The firm has also been appointed to spearhead a similar exercise for health facilities in Rift Valley, Nyanza and Western regions of Kenya. These projects include the Shoe4Africa hospital and The Chandaria Cancer and Chronic Diseases Centre (CCCDC), both in Eldoret. The Shoe4Africa hospital, sponsored by Toby Tanser of the New York based Shoe4Africa Foundation, is the only public paediatric hospital in the country while the CCCDC, based at the Moi Teaching and Referral Hospital, is the first cancer centre outside Nairobi and was approved to house the next public Cancer Radiotherapy Equipment by the International Atomic Energy Agency (IAEA) because it achieved the required radiation shielding during the delicate construction of the radiotherapy bunkers. The project is sponsored by Indiana Institute for Global Health.
Atticspace was also selected to design the Aflasafe Modular Plant at KARLO, Katumani in Machakos.
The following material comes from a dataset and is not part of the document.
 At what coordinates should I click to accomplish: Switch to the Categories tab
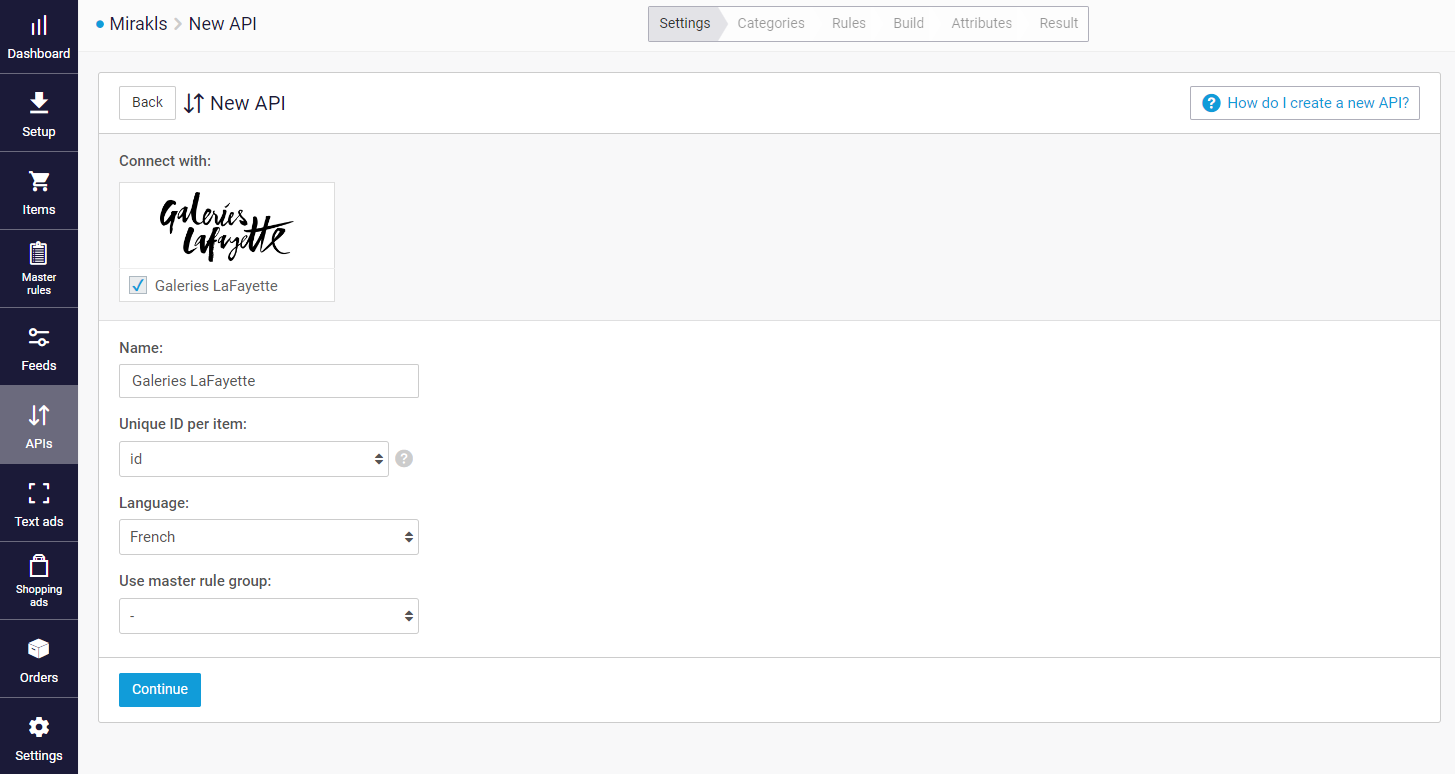(770, 23)
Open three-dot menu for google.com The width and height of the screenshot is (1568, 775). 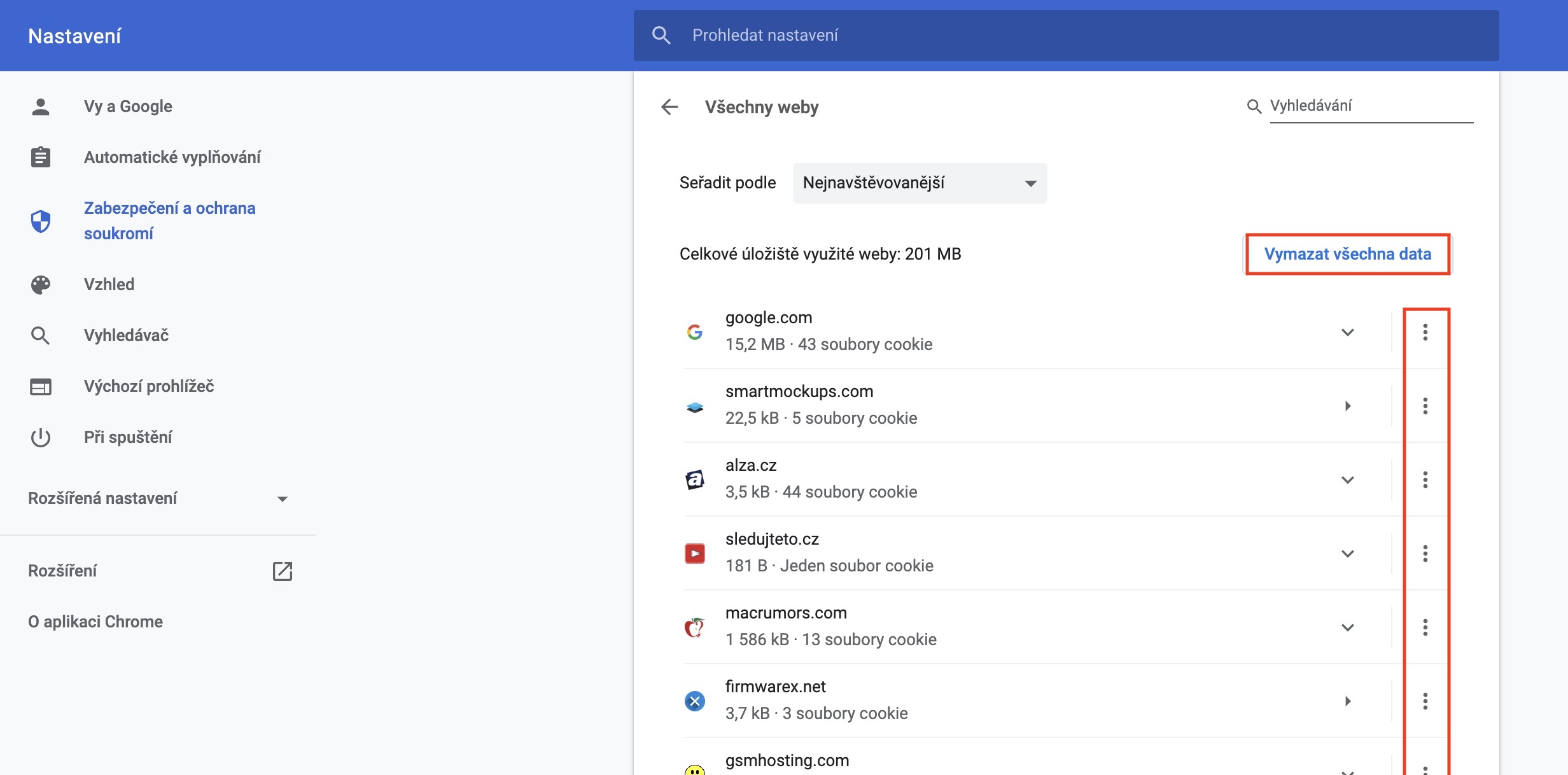[x=1425, y=332]
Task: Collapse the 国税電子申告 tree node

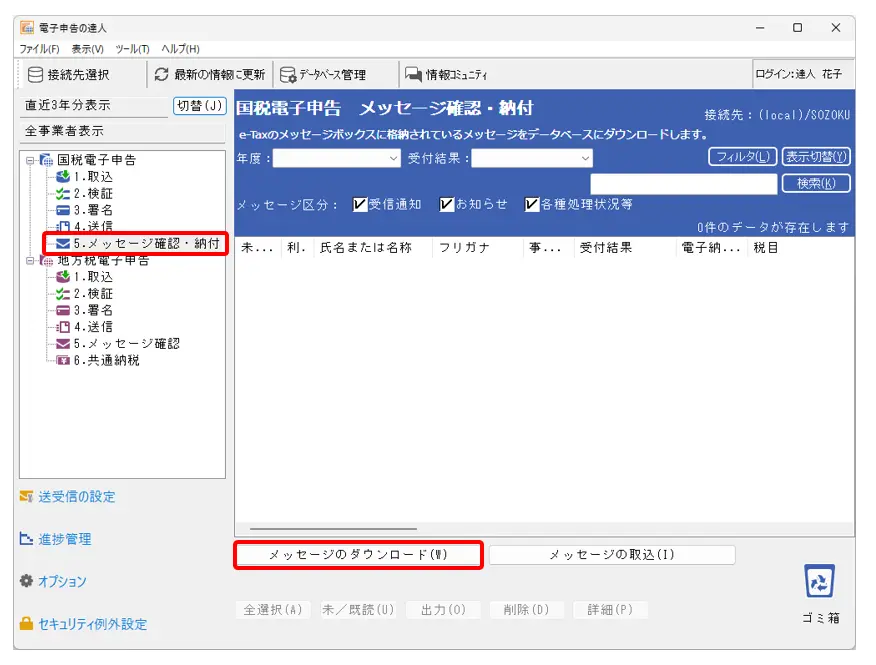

The project was sponsored by IITA if Ibadan (Nigeria) and USAID Kenya.
The firm is especially proud of these projects due to their positive impact on the needy as well as the fact that they were completed on budget and within the anticipated time frame. The hospitals in particular are also iconic in Eldoret and the fact that the clients “were more interested in functional space as opposed to architectural expressionism” in the words of Arch. Njihia, makes them unique.
Outside Kenya, Atticspace has handled projects in Rwanda and Southern Sudan and is currently engaged in Ibadan, Nigeria.
On industry issues, Arch. Njihia is optimistic of the business climate in Kenya and feels that well qualified and remunerated professionals should be tasked with managing issues of legislation across the counties. Government also needs to step in to improve infrastructure, standardise building materials and enable availability of affordable land. Like many other professionals, Arch Njihia is dismayed by the proliferation of quacks and supply of substandard materials. He also chides those who inflate construction costs especially in government tenders, saying they lack professionalism.